PROBLEM TO SOLVE: Find each line in the entries below that contains the word "Click" and copy those lines. Case counts.

Rows from a dataset
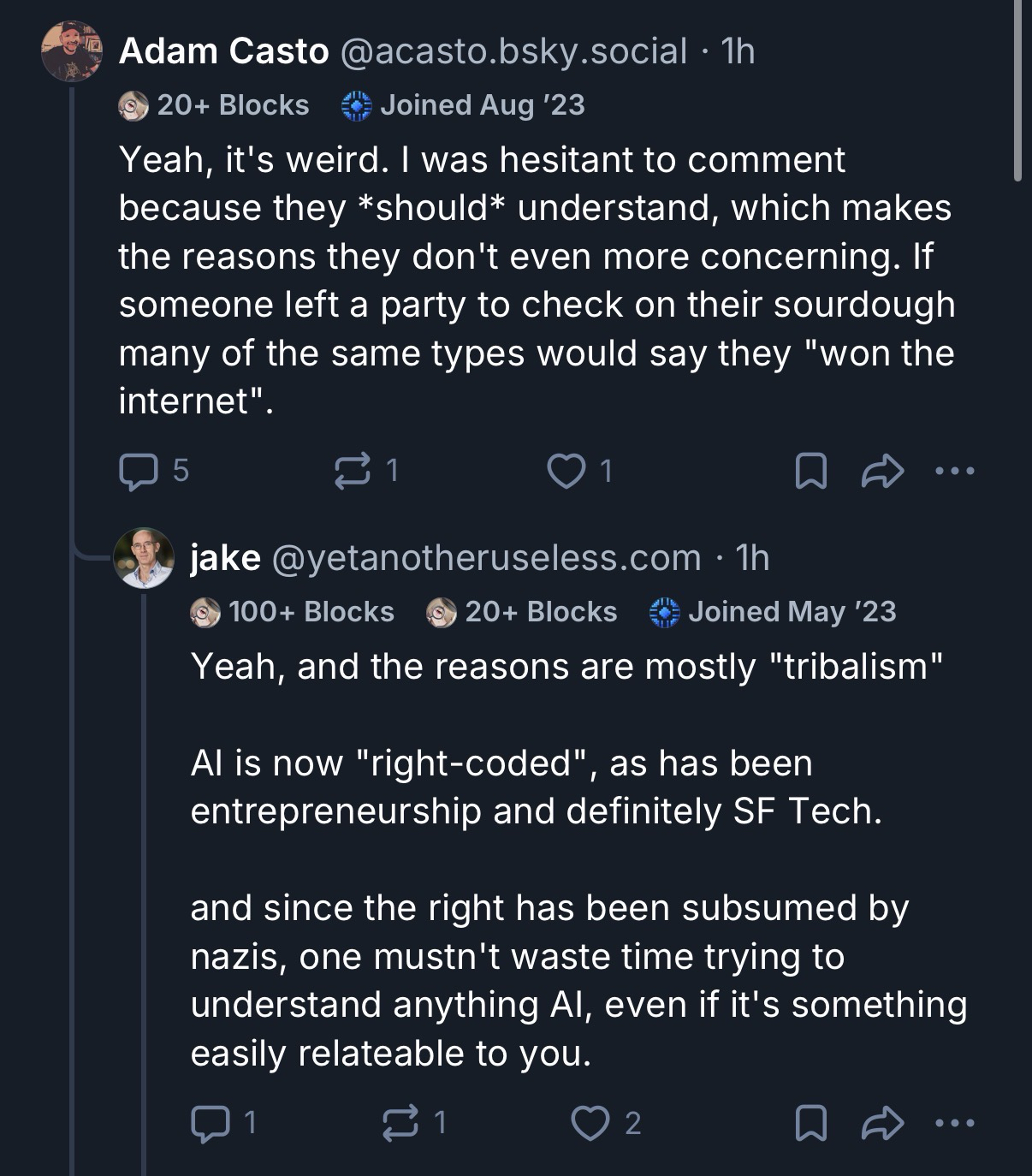The width and height of the screenshot is (1032, 1176).
Task: Like jake's post
Action: tap(590, 1123)
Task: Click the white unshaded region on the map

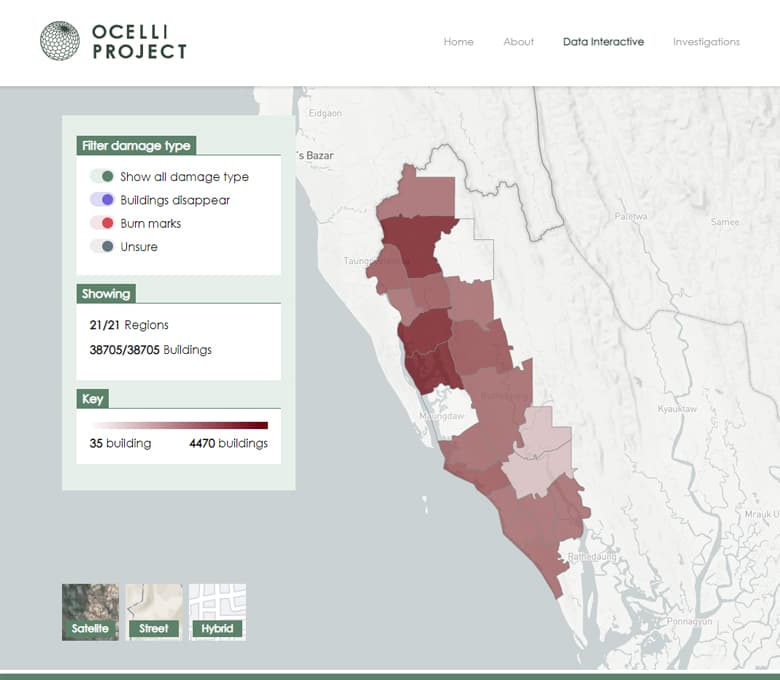Action: (475, 258)
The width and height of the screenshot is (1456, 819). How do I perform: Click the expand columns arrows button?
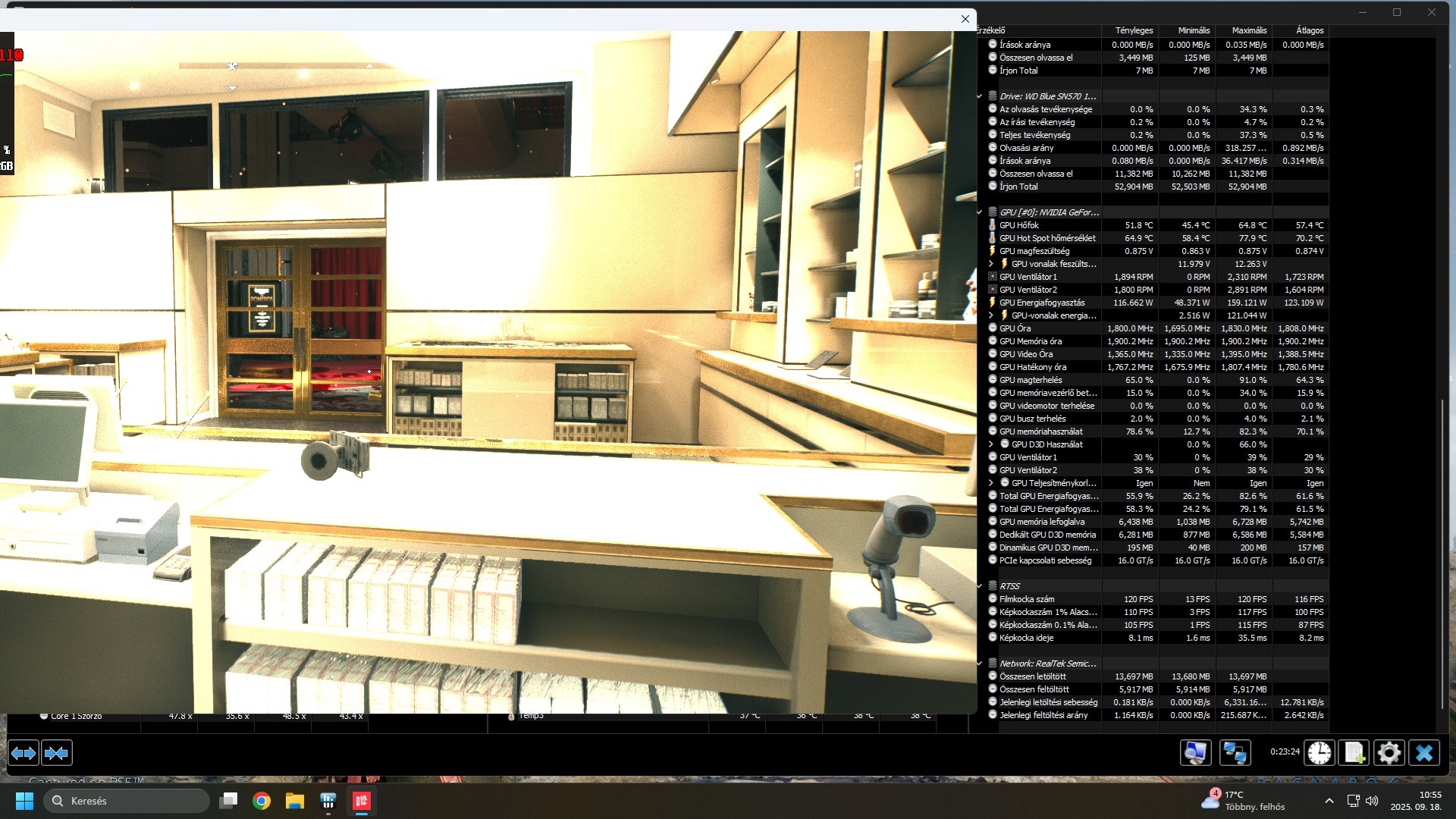[x=23, y=753]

EXERCISE OUTPUT:
Task: Click the white unshaded region on the map
The width and height of the screenshot is (1456, 819). How do I perform: Click the expand columns arrows button?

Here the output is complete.